While fascism aimed at getting a mass following, it is not remotely a democratic or popular movement. Its strength
was reckoned not by the numbers of its adherents but by the influence of the persons in high position whose good will the fascist leaders possessed, and whose influence in the community could be counted upon to shelter them from the consequences of an abortive revolt, thus taking the risks out of revolution
(246)
This means that “fascist tactics were invariably those of a sham rebellion arranged with the tacit approval of the authorities who pretended to have been overwhelmed by force” (238). Fascists were invited in, to save the anti-worker forces and boost the conservative and pro-corporate, counter revolution (248). The elites pretended they had yielded to the people, to give the changes legitimacy.
In the fascist rebellion, the anti-democratic anti-egalitarian authorities preserved and “the bulwarks of democracy and constitutional liberties were stormed and their defenses found wanting in… spectacular fashion” (247), through being weakened by ‘free market’ politicians.
In Prussia, in July 1932, the legal government of the Social Democrats, entrenched in the seat of legitimate power, capitulated to the mere threat of unconstitutional violence on the part of Herr von Papen.
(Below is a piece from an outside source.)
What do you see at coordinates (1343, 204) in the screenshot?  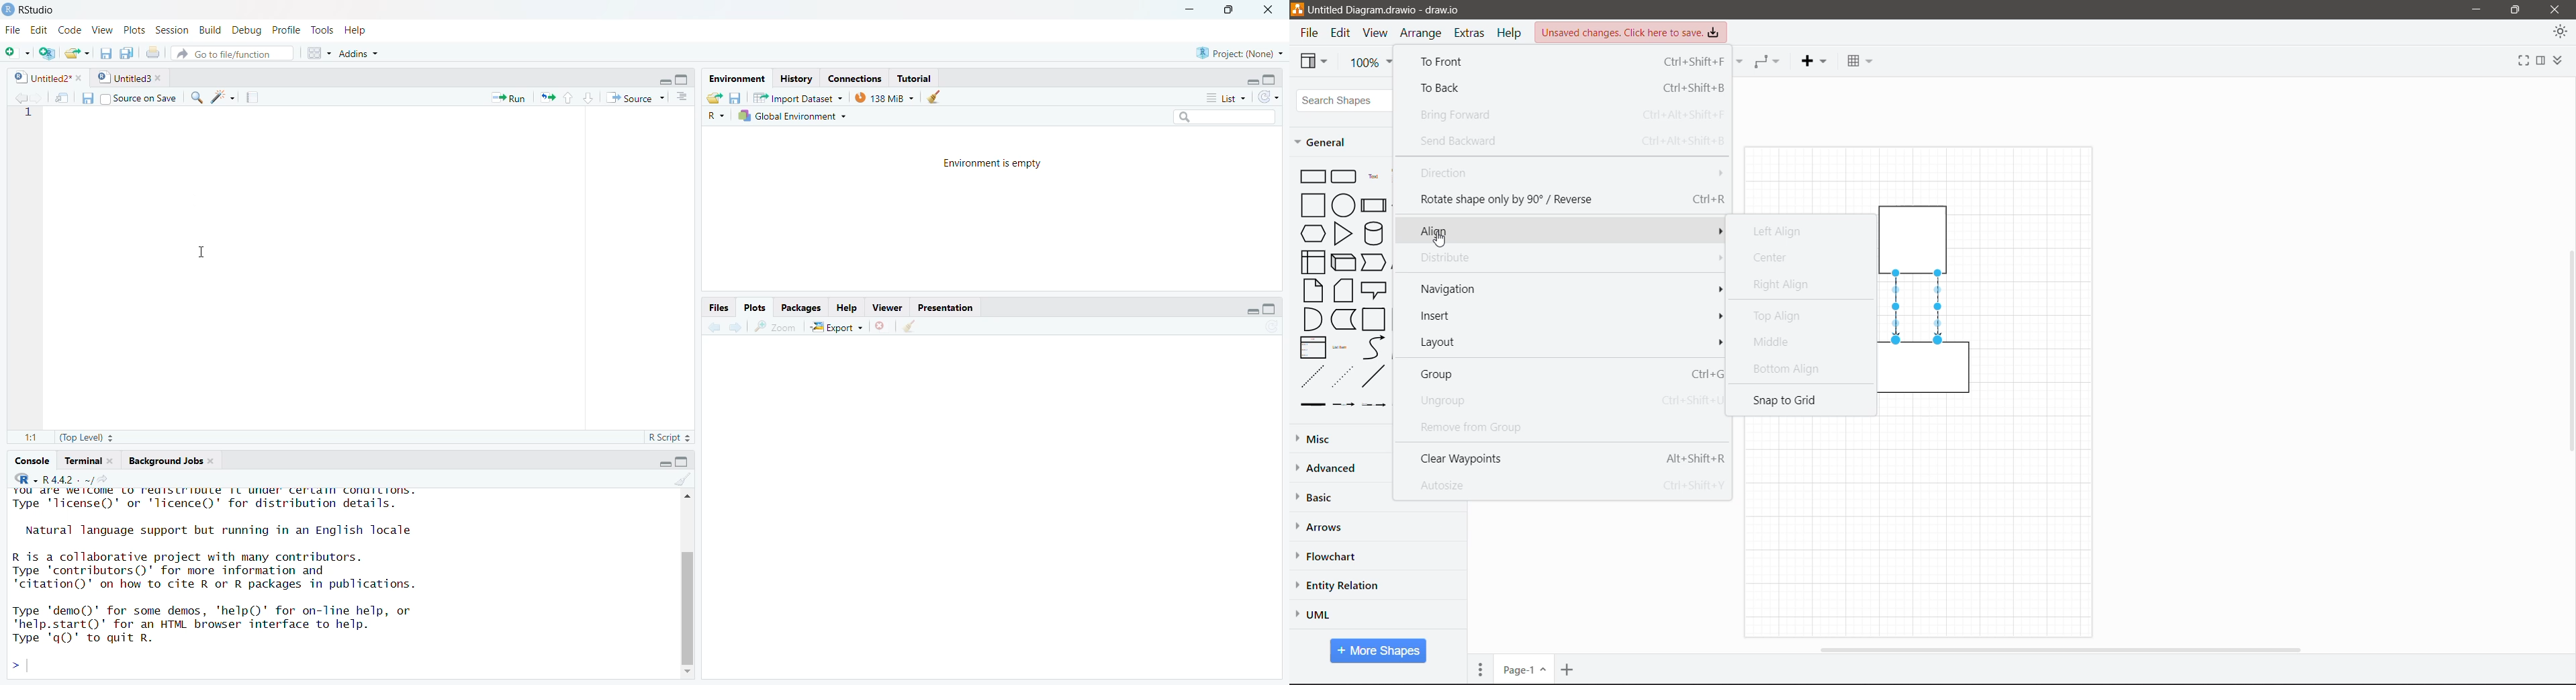 I see `Circle` at bounding box center [1343, 204].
Some six months later Hitler possessed himself peacefully of the highest positions of power, whence he at once launched a revolutionary attack of wholesale destruction against the institutions of the Weimar Republic and the constitutional parties. To imagine that it was the strength of the movement which created situations such as these, and not to see that it was the situation that gave birth in this case to the movement, is to miss the outstanding lesson of the past decades.
(247)
Summary
Polanyi argues that the fascist takeover comes about because free market supporters depower the State, de-democratise the State, imperiling freedom and organisation for most people, and destroying the capacity of the State to face challenges. This produces insolvable problems, as no planning or discussion can be allowed. Fascists with the support of the desperate elites (conservatives and free marketeers), resolve these challenges by asserting their power over the State and destroying non-corporate freedom completely. We can also suspect that fascism gave a morality of heroism, co-operation and self-sacrifice to the Nation, which people found more satisfactory than the self-interest of free markets.
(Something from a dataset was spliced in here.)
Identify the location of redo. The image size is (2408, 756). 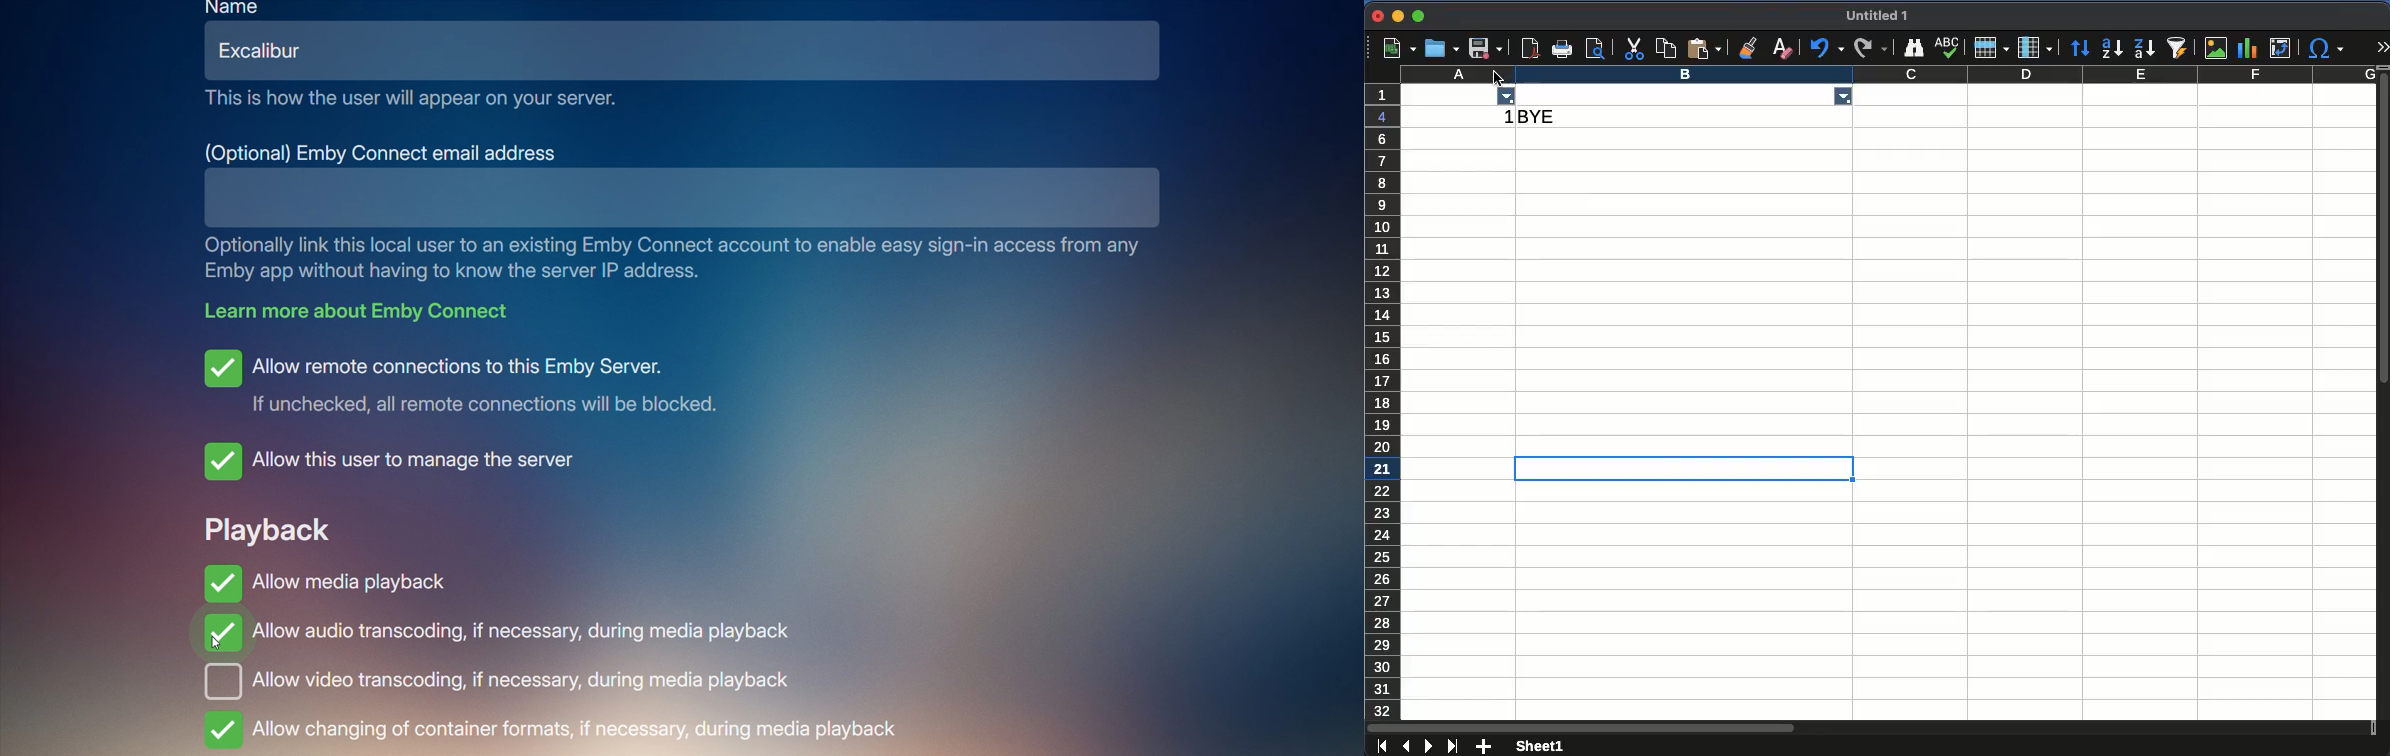
(1869, 48).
I think that Polanyi ignores the importance of scapegoats and hatred to fascists. They were struggling against evil leftists, evil academics, artists, Jews, immigrants and so on. Those creatures were responsible for the troubles ordinary people faced, and so there was no need to challenge the real power elites, who could relax, knowing anger was being displaced elsewhere.
Relevance
This is relevant today because the dominant neoliberals on both sides of politics inhibit government action to help preserve freedom and general welfare, or to act on climate change and ecological destruction, because this might impinge on the ‘freedom’ of the market, to pay low wages, siphon off profits to the elites, or pollute.
The problems are accumulating. Hence neoliberals are shifting to support authoritarian leaders who will (in turn) support corporate action, freedom to pollute, freedom to discard staff, and freedom from having any responsibility for the damage they have caused.
Republicans have basically handed their party over to Trump and authoritarianism. People in the UK seem to be trying for a less leader-focused lack of responsibility in the elites. In Australia the media has promoted the more corporate friendly parts of One Nation, and the Coalition. Everywhere it seems like people are fed up with ineffectiveness, but having their anger displaced onto vulnerable scapegoats and voting for authorities.
The binary options seem to be restore democratic, active and responsible government that can face challenges, or get in the authoritarians who will purge people, protect business, and generate new challenges.